▶ **WHAT TO DO**
Rewrite the material between the line containing "coordinates (788, 289)." and the line containing "Today Is National", inclusive, as a Markdown table with the columns Row and Line, leaving out blank lines.

▶ **DATA IN THIS EXERCISE**
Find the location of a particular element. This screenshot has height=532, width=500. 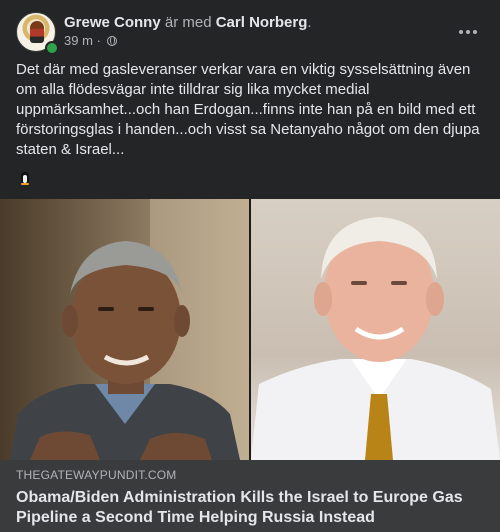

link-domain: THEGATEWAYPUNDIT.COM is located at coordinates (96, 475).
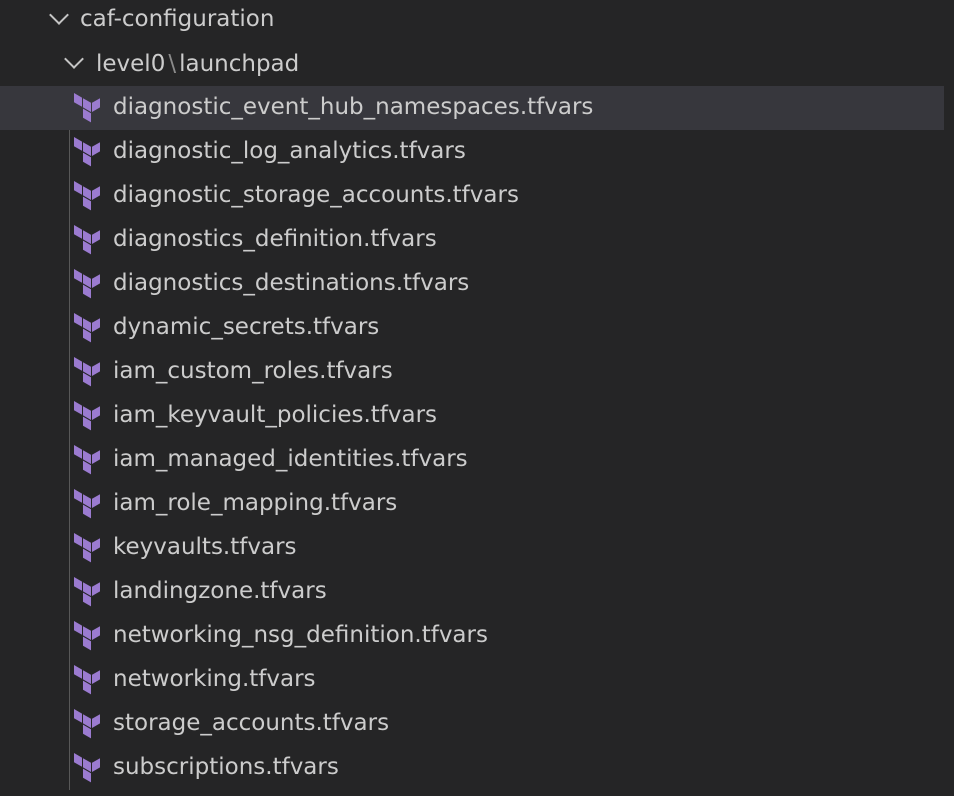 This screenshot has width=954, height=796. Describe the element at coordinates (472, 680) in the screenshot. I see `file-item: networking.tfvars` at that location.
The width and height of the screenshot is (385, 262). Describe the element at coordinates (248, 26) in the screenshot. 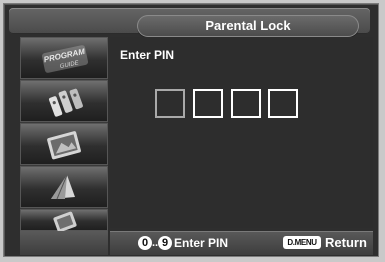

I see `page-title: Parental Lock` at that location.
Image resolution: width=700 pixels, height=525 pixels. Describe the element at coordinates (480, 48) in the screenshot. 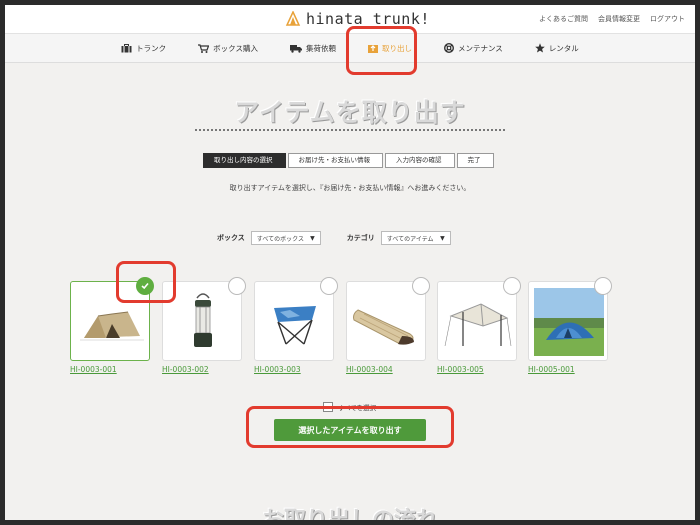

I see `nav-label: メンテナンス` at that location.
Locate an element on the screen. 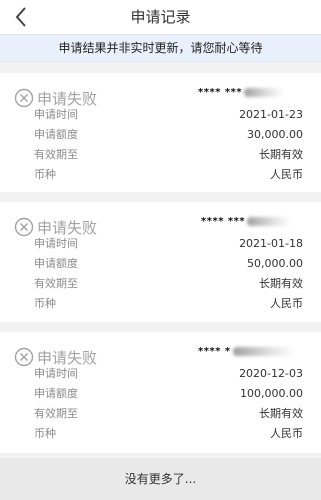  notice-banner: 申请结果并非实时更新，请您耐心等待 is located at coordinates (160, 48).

--

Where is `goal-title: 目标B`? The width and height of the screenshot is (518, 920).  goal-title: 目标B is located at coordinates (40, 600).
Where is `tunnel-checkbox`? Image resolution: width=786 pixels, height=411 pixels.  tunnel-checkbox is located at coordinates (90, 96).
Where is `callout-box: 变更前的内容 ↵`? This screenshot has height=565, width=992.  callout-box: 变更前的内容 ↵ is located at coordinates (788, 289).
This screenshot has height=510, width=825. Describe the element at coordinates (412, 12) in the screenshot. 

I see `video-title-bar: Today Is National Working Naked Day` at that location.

---

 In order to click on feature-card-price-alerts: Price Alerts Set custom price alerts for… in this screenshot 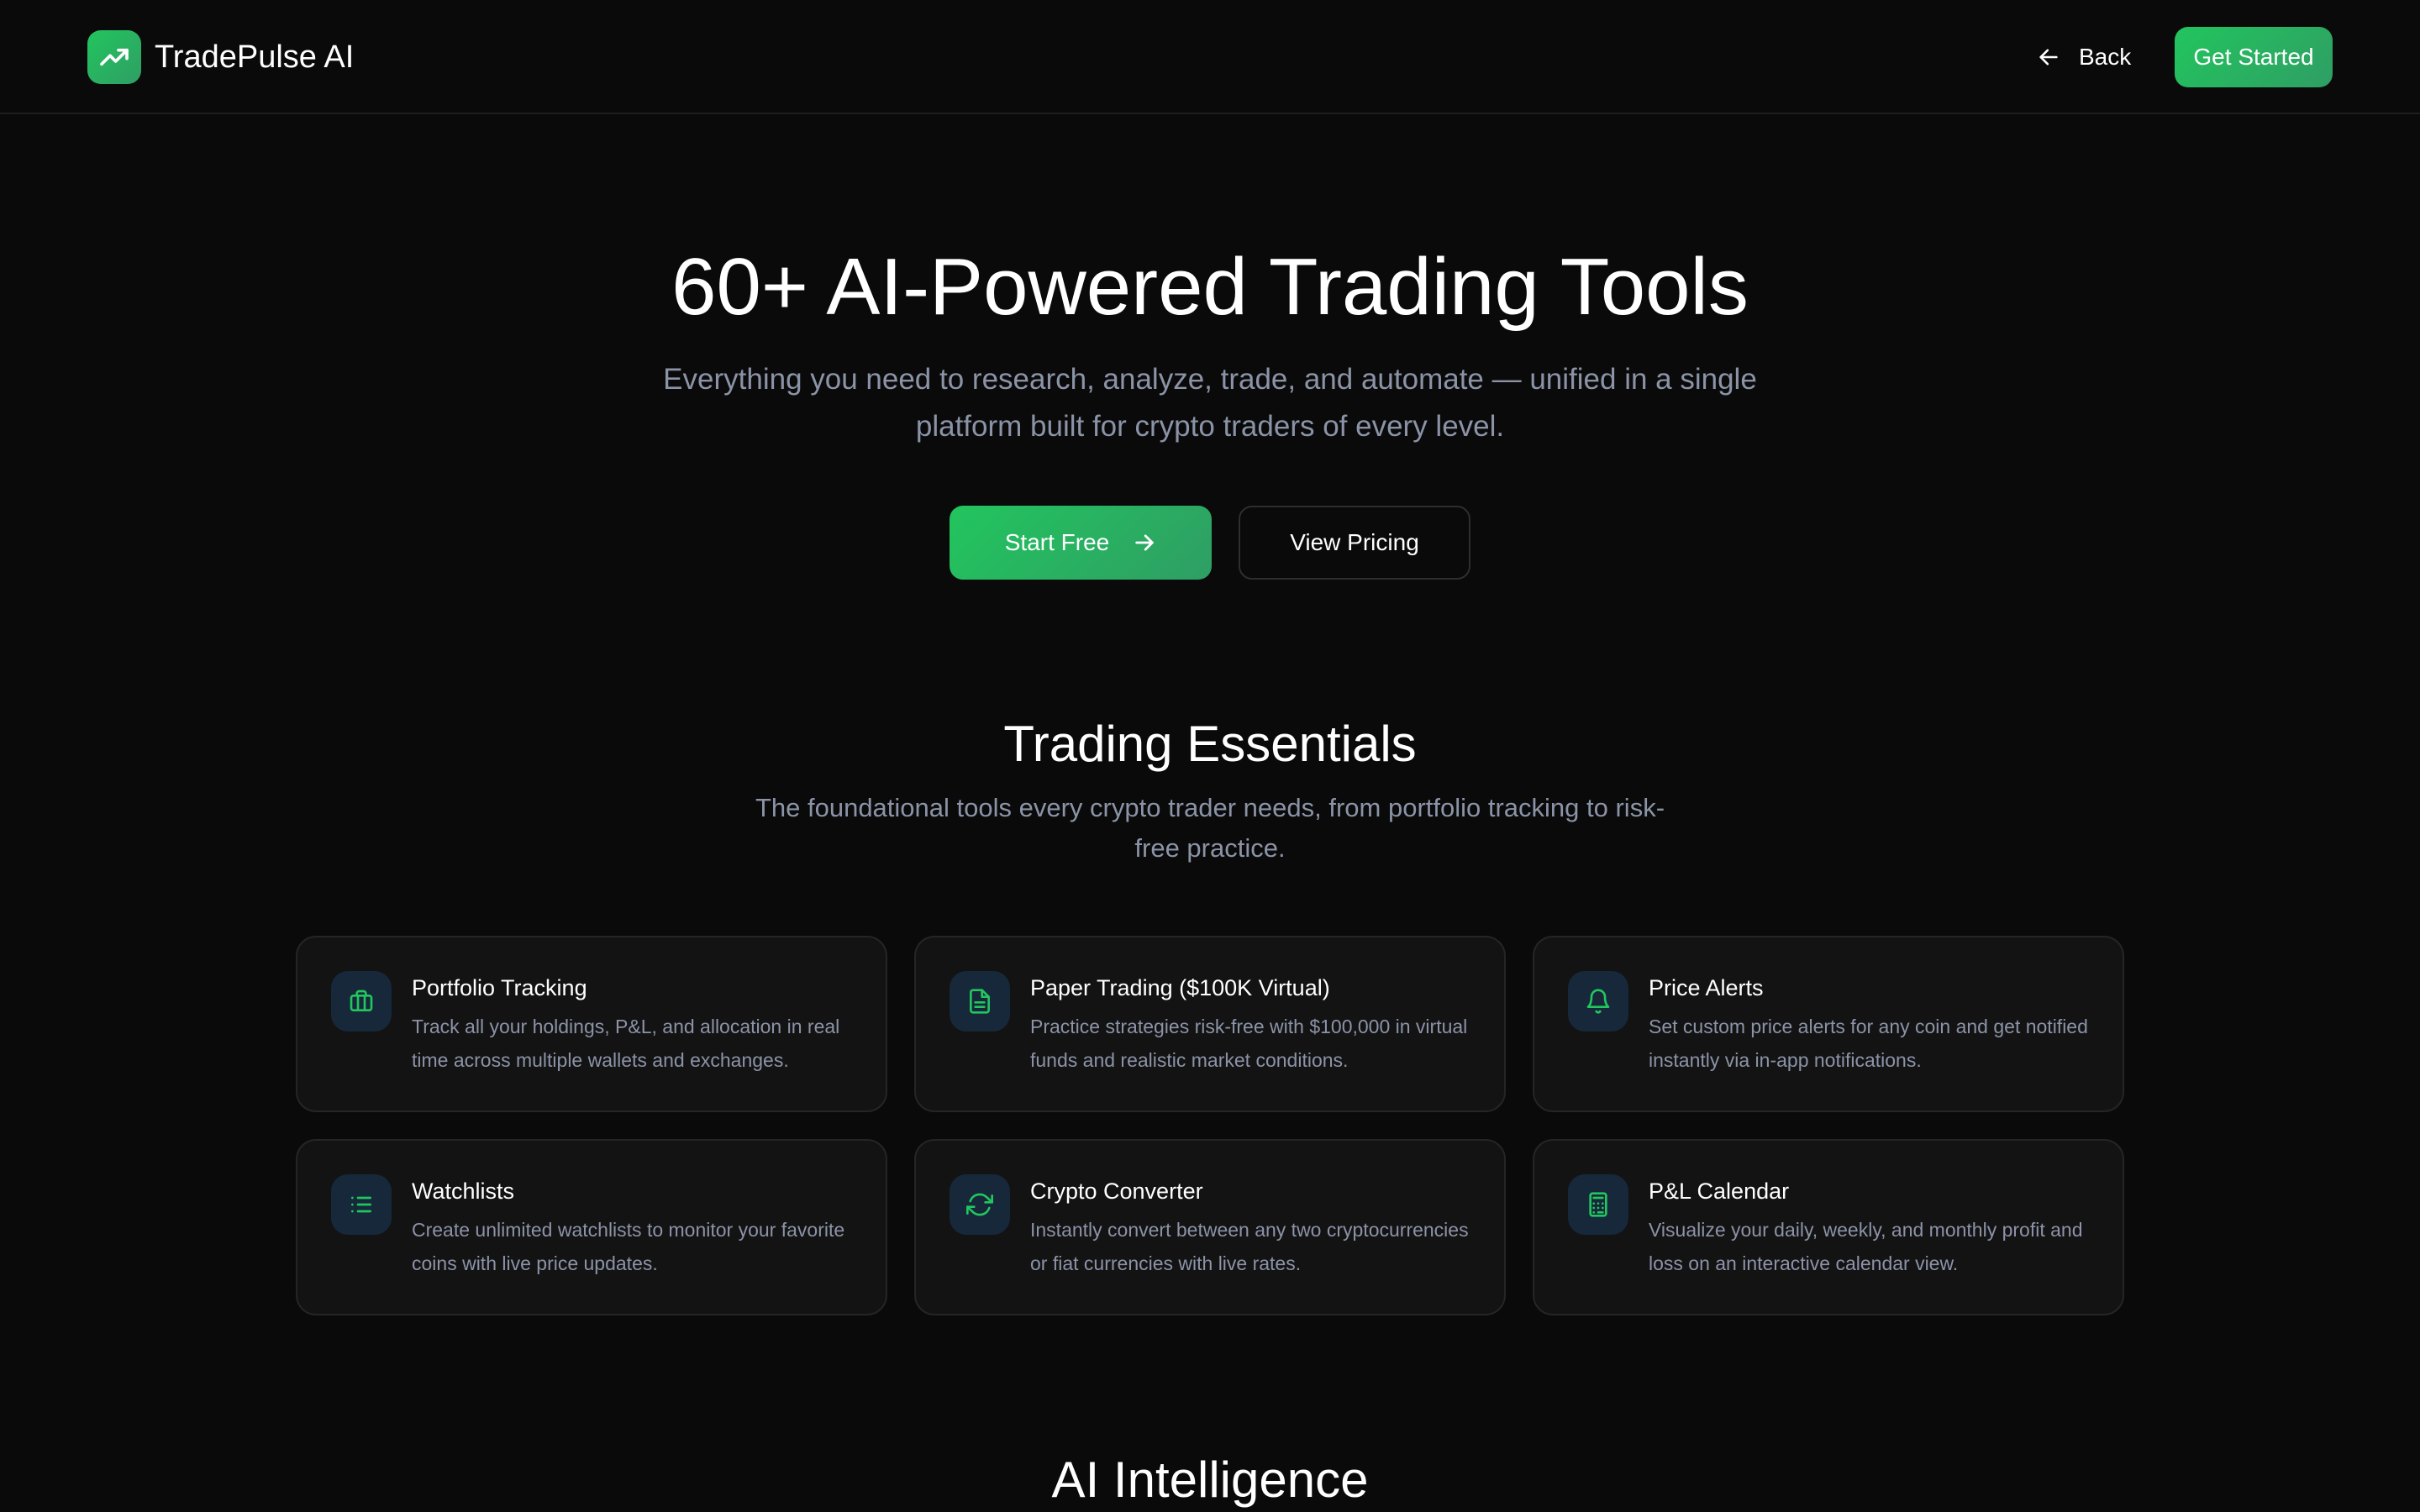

▶ **RESPONSE TO THIS EXERCISE**
| Row | Line |
|---|---|
| 1 | Where is `callout-box: 变更前的内容 ↵`? This screenshot has height=565, width=992.  callout-box: 变更前的内容 ↵ is located at coordinates (788, 289). |
| 2 | This screenshot has height=510, width=825. Describe the element at coordinates (412, 12) in the screenshot.  |
| 3 | I see `video-title-bar: Today Is National Working Naked Day` at that location. |